Another part of your job as a technical leader is to advocate for nonfunctional requirements. They can get easily lost, but they are key to us doing our job well. Business typically doesn't ask you to do more testing, but they do have some level of quality in mind. Business doesn't specifically tell you they want monitoring, but they want to prevent failures and recover quickly when something does fail. Making sure nonfunctional features are being implemented and thinking about infrastructure and tooling to help operate the application. How do you diagnose problems in production quickly?
Debbie: What do you wish you knew 5 years ago about leading tech teams that you know today?
Jean: I think as you grow as a manager you spend more time thinking about how people collaborate with each other, balance of skills on your team and skill gaps, and spend more time thinking about people's motivations. Another thing I noticed as I moved from managing several engineers to managing several teams is about how to coordinate cross-team. You also think a lot about where you team is, where its problems are, and how to mitigate them.
You learn that you can only make so many changes at any one time, and need to focus one one or two areas of improvement. For example, we have rolled out Continuous Deployment this year. It was a 4-month process and involved a lot of coordination between Engineering, DevOps and QA. Then we had some cross-team projects to focus on stabilization of our production environment to prepare for the holiday shopping season (we are in eCommerce).

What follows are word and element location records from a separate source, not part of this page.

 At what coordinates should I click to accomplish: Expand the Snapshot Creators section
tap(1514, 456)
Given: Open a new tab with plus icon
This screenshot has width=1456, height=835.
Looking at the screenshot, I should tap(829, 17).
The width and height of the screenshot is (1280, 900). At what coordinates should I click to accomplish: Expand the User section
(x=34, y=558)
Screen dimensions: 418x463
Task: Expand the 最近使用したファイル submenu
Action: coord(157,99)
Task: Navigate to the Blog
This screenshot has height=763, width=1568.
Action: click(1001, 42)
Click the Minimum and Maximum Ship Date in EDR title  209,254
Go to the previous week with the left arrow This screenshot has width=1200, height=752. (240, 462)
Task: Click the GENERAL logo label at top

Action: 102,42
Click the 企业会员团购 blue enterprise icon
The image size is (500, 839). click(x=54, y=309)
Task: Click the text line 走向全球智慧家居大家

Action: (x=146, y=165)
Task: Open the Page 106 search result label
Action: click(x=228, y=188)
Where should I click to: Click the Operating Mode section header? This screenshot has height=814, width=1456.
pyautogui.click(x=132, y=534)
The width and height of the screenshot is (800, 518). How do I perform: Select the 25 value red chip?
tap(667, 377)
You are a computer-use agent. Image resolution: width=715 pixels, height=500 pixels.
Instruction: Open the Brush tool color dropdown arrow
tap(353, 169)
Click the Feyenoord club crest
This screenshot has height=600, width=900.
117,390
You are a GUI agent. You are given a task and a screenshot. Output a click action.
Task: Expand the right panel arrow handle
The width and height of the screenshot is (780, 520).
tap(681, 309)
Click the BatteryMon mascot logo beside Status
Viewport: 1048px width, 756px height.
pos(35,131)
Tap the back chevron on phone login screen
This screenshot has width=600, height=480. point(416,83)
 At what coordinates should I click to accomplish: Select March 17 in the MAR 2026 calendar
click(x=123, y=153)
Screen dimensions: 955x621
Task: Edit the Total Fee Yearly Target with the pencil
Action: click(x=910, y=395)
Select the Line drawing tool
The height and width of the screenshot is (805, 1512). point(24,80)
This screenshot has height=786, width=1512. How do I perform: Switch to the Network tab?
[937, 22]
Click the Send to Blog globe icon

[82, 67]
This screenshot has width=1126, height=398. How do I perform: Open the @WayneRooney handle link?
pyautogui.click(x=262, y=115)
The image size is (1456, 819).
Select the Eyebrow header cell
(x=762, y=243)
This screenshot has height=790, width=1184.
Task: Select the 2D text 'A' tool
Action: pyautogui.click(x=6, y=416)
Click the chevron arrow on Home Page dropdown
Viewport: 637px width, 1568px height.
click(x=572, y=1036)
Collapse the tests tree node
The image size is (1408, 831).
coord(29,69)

You also get better communicating with non-technology stakeholders and advocate for the needs of the technical team. And of course you get better at planning, risk management, and many other more managerial type tasks, which as a manager really is a big part of your job.
There is much more of course, but these are some things that came to mind.
Debbie: You spend a lot of time giving back to the NYC tech community through the CTO School Meetup. What are some of the top trends you see coming for NYC tech in 2015?
Jean: I'll slightly hijack the question and talk about the topics topics we are working on at CTO School Meetup. We certainly try to be relevant to what's happening in the world of technology and startups. Our January session will be on advanced process topics, ideas from the book "Principles of Product Development Flow," there is some rigorous academic research around how to run an engineering team. Beyond that we are working on a session on event-driven architectures and CQRS, which I see startups starting to adopt. We are also planning to do a session on Docker and light-weight containerization, which have been seeing huge adoption. Continuous Delivery is still not a default way of doing things, and we haven't done a topic on it. Last, but not least is engineering culture and how to organize work, especially moving to autonomous self-organizing teams.